Так что мужчины пока через речку переправляться не стали. Да и Фортуну свою Адель с ними оставила.
Мач забрел в лес, радуясь незыблемому покою, окружившему его и качавшему душу на невидимых волнах лесных запахов. Брел он куда глаза глядят вдоль той границы между деревьями и подступающей к отмели травой, что поросла высоким, выше головы, иван-чаем, а в нем светились и веселились ромашки. Раздвинув стену иван-чая, Мач думал, что окажется опять на отмели, но попал на полянку.
И до чего же она была хороша…
Некошеная трава, уже слабевшая под собственной тяжестью, откликалась на каждый вздох ветра. Вовсю цвели медоносы – и яркий высокий клевер, и желтый донник – целебная трава, и донник белый – не приведи Господь скормить его скотине… Мач разглядел в переплетении стеблей алую слезку земляники, нагнулся за ней – и тут земля так властно потянула парня к себе, что он бросился ничком в высокую траву и весь пропал в ней.
У самого его лица цвела белая кашка. Пчела, только что кружившая над кистями донника, осторожно опустилась на нее и, щекоча нервными лапками упругие лепестки, раздвигая их, пила сок, пила жадно и нетерпеливо.

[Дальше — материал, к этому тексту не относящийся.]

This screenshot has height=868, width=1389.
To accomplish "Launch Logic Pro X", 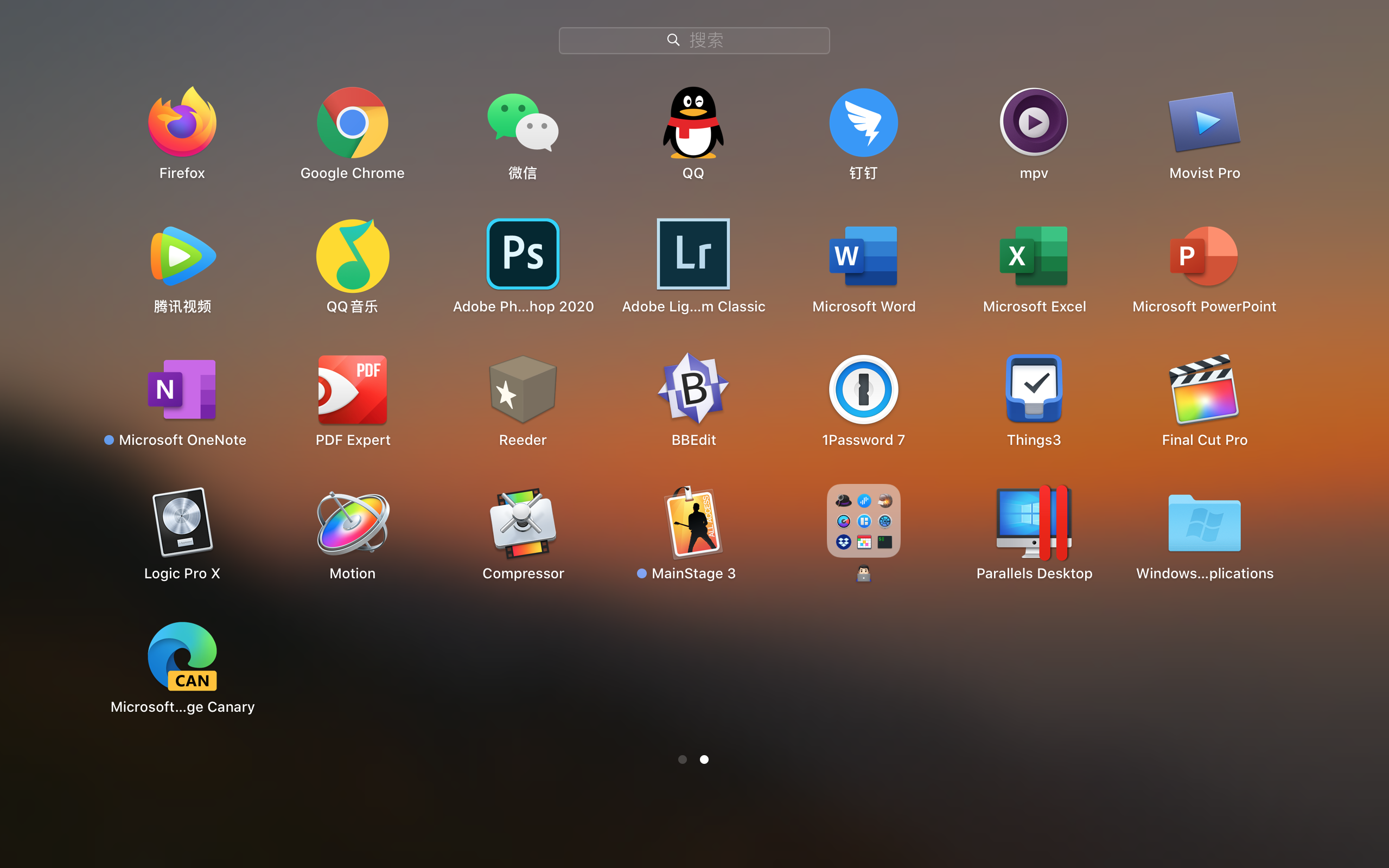I will (x=182, y=522).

Мачатынь выпутал из травинок земляничину и положил в рот. Она таяла, эта сладчайшая, на солнце зревшая ягодка, и ни у одной ягоды в мире не было такого аромата, как у лесной алой слезки.
Жаркий дурманный полдень плыл над поляной – и засасывала в себя душу человеческую торжествующая, всевластная зелень.
Мачатынь не ощущал больше ни своего тела, ни своего дыхания, да и были ли они, тело и дыхание? Все растворилось в дрожащем воздухе, в высоких травах. И он уже чувствовал движение соков по стеблям, и светлую радость, исходящую из куста ромашек, и нетерпение своей соседки-пчелы. Так чувствовал, как если бы пчелы лапками щекотали его губы, как если бы на кончиках пальцев от струения земного сока набухли почки и потребовали солнца и простора новорожденные листья.
Свистела синица, подавал голос поползень. Вроде бы померещилось, что Ешка уже вернулся и откуда-то издалека зовет, и голос качается в кронах деревьев…
Пчела задумала взлетать. Но, видно, устала, бедняга, отяжелела, и долго она собиралась с силами.
– Что до самой поздней ночи, пчелка, делаешь в лесу? – шепотом спросил ее Мач, и сам же ответил тоненьким пчелиным голоском: – Я нашла цветок хороший, жбанчик меда в дом несу!
Пчела взлетела, покружила у губ Мачатыня и унеслась, а он подумал, что в ее танце была благодарность за доброе слово. И ему захотелось сказать еще множество добрых слов всем вокруг – деревьям, кустам, синему небу, зеленой траве, теплой и родной земле. Ведь не было ничего в мире прекраснее этой полянки, полянки не для пастьбы или косьбы, а для того, чтобы измаявшаяся душа вздохнула здесь облегченно: «Вот мой дом!..» И растаяла, счастливая, и стала бы крошечной частицей той силы, что мощно поднимается от корней к зреющим злакам.
– Твоя земля, твоя земля… – прошептал в ухо нежный, сладостный женский голос. – И ты свободен на этой земле… Ради этой свободы ты и уцелел…
Мач приподнялся на локте. Рядом лежала женщина с распущенными черными волосами, которые блестящими струйками растеклись среди трав от ее смуглого лица. Грудь женщины в вырезе странной темной рубахи была полуоткрыта. И сбилась, затеняла нежнейшую кожу замшевая бахрома.
Глаза смотрели в небо, губы приоткрылись…
Не успел парень и рта раскрыть, улыбка этих губ, родившись, сразу же как-то неуловимо изменила молодое лицо, волосы – и те, впитав в себя солнечные, налились ими и посветлели, на глазах побелела рубаха. Замшевая бахрома обернулась тенью от спутанных травинок.